* Assignment
Every line of the records below from the line with "Task: Show all AWS services" up to and including the line with "You are a computer-use agent. 1850x968" must be reproduced exactly, and no line outside that range.

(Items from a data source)
----------
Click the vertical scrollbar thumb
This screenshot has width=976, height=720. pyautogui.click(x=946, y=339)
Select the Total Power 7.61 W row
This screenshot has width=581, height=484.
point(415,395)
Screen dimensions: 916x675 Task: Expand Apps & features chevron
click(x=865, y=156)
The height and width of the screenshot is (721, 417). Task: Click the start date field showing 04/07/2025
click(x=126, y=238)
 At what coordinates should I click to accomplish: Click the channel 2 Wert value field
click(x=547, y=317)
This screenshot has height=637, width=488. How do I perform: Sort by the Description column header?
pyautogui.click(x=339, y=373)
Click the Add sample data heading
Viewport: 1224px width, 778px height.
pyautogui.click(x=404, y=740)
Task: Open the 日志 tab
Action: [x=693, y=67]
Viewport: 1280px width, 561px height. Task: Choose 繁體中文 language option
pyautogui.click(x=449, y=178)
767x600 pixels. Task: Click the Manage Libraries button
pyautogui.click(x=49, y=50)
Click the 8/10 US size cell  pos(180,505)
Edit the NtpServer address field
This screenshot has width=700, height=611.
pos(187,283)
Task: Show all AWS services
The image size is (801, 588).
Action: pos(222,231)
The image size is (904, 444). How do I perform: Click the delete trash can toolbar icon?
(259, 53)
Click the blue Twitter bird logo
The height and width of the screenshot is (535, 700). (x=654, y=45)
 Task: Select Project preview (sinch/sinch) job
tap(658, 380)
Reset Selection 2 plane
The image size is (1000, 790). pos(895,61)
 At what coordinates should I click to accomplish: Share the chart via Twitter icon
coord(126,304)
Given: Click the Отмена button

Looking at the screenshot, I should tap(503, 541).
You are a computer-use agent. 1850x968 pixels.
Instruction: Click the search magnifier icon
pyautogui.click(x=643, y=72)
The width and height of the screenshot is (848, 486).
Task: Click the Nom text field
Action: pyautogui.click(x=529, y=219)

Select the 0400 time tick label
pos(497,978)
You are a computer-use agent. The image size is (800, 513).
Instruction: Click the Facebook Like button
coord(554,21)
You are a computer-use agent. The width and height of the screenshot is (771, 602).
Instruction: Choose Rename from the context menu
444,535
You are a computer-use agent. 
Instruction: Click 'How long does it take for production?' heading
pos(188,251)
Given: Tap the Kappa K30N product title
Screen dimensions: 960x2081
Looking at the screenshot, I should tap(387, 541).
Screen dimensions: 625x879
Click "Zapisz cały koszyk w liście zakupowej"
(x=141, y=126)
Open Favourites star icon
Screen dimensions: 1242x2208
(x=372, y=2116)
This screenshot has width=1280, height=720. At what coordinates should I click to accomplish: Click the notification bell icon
----------
* Solution
Task: Show all AWS services
The image size is (801, 588).
Action: pos(222,231)
The image size is (904, 444). How do I perform: Click the delete trash can toolbar icon?
(259, 53)
Click the blue Twitter bird logo
The height and width of the screenshot is (535, 700). (x=654, y=45)
 Task: Select Project preview (sinch/sinch) job
tap(658, 380)
Reset Selection 2 plane
The image size is (1000, 790). pos(895,61)
 At what coordinates should I click to accomplish: Share the chart via Twitter icon
coord(126,304)
Given: Click the Отмена button

Looking at the screenshot, I should tap(503, 541).
You are a computer-use agent. 1850x968 pixels.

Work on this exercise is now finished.